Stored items
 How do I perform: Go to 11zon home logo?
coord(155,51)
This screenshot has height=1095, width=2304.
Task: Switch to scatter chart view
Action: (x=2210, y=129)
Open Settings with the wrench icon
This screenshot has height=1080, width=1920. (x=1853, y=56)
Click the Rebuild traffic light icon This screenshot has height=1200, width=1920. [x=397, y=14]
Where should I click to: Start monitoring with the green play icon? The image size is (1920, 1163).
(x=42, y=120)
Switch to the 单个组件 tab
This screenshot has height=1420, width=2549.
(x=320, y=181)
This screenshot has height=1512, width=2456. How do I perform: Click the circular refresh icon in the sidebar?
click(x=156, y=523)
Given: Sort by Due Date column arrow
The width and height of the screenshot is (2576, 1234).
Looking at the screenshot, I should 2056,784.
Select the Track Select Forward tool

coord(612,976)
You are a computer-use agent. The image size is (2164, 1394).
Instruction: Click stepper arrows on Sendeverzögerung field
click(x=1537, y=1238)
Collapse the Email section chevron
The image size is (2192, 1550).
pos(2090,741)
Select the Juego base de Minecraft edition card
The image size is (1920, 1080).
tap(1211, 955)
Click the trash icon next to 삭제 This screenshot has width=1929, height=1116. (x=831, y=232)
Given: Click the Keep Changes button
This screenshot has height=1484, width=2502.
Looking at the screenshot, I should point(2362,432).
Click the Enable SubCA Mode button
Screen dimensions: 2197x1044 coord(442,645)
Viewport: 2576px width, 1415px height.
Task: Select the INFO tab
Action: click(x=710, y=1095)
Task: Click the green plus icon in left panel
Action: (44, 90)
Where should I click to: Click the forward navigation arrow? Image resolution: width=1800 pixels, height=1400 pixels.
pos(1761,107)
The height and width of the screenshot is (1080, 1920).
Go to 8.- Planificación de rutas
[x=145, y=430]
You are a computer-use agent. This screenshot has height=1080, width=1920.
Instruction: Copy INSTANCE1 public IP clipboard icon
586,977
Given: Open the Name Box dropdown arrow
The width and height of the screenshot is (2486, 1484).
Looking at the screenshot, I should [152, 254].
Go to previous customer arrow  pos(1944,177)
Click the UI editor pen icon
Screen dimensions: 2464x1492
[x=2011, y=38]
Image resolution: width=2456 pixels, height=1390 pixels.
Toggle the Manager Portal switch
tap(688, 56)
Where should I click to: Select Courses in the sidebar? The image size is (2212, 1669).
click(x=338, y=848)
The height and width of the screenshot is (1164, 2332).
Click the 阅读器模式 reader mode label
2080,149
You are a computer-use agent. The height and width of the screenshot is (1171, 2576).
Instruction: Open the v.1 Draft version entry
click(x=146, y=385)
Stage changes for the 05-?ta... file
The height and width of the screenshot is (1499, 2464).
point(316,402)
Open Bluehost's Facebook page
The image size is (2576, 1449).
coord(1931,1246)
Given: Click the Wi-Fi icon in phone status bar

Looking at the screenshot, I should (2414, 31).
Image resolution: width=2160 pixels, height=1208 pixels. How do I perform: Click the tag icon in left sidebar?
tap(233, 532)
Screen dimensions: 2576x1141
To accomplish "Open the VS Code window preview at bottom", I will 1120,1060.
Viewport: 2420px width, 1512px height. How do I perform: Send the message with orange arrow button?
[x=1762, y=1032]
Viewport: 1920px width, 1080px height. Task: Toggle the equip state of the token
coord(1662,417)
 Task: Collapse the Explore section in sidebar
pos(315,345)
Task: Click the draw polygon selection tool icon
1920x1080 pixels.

To do: For the string "computer", go through the entries above and copy each line where it occurs.

Response below:
You are a computer-use agent. The image size is (2164, 1394).
You are a computer-use agent. This screenshot has height=1080, width=1920.
You are a computer-use agent. The height and width of the screenshot is (1171, 2576).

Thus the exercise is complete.